[Stored data]
• • • • •
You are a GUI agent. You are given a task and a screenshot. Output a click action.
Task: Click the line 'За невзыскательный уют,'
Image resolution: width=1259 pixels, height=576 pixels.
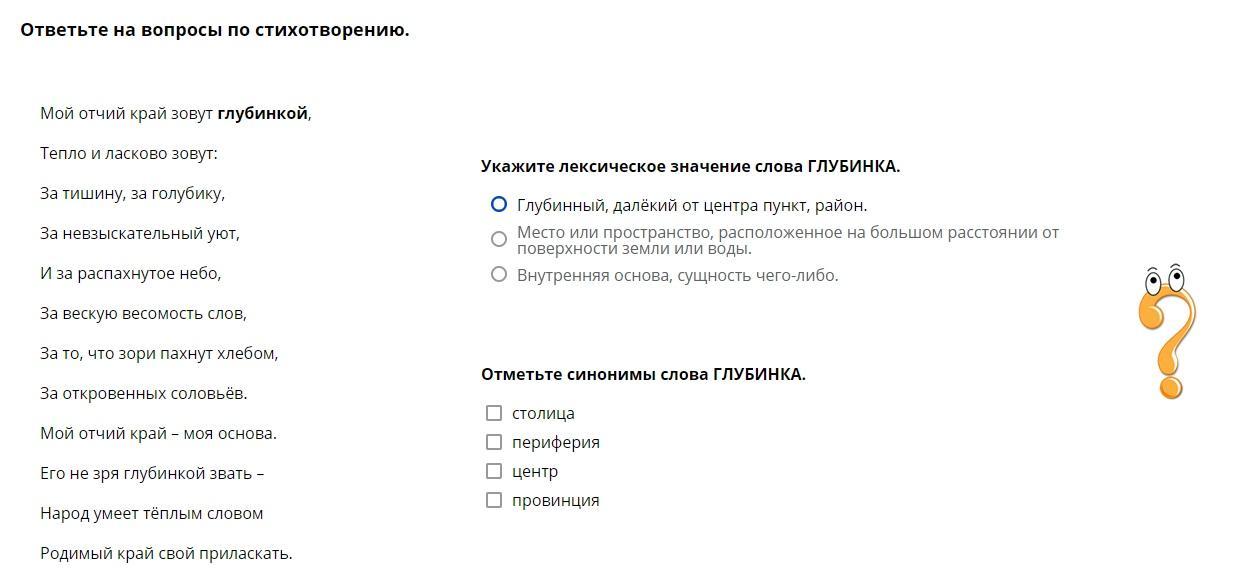140,234
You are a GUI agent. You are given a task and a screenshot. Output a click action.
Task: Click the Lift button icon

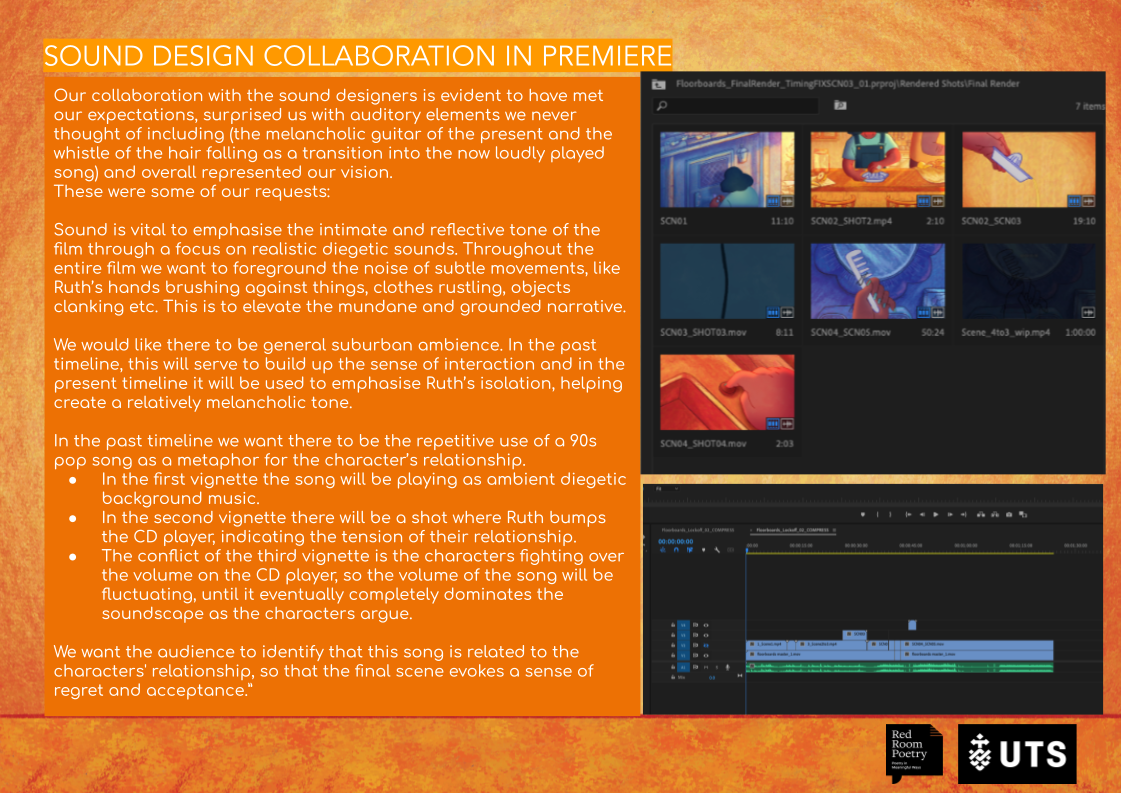981,514
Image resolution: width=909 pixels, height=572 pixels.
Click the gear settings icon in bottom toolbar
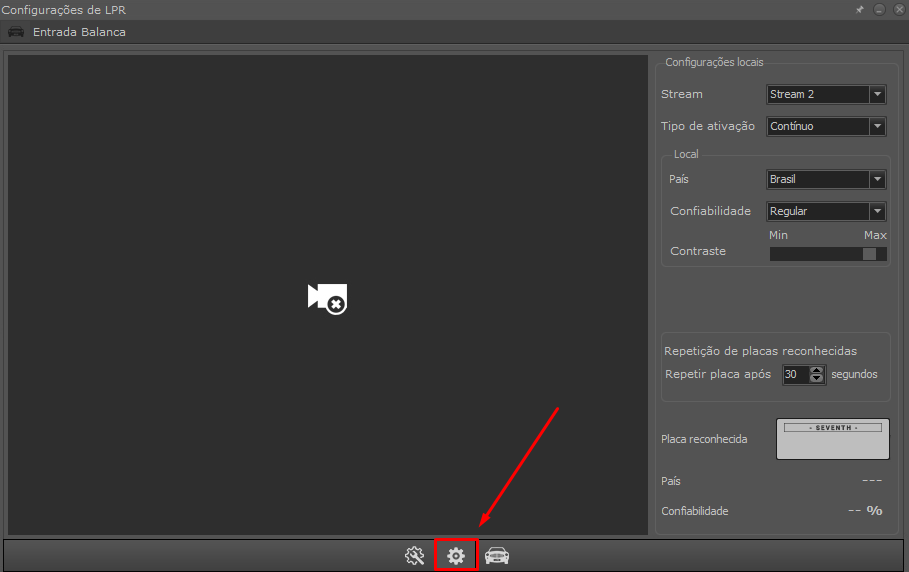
• • • • •
• REQUIRED WORK: Word for word, write out each of the records, but not the pictures.

• PROBLEM SOLUTION:
You are a GUI agent. You are given a task and a screenshot. Output a click action.
Task: Click the line 'За невзыскательный уют,'
Image resolution: width=1259 pixels, height=576 pixels.
140,234
You are a GUI agent. You are given a task and a screenshot. Output a click action.
Task: Click the Lift button icon

981,514
Image resolution: width=909 pixels, height=572 pixels.
Click the gear settings icon in bottom toolbar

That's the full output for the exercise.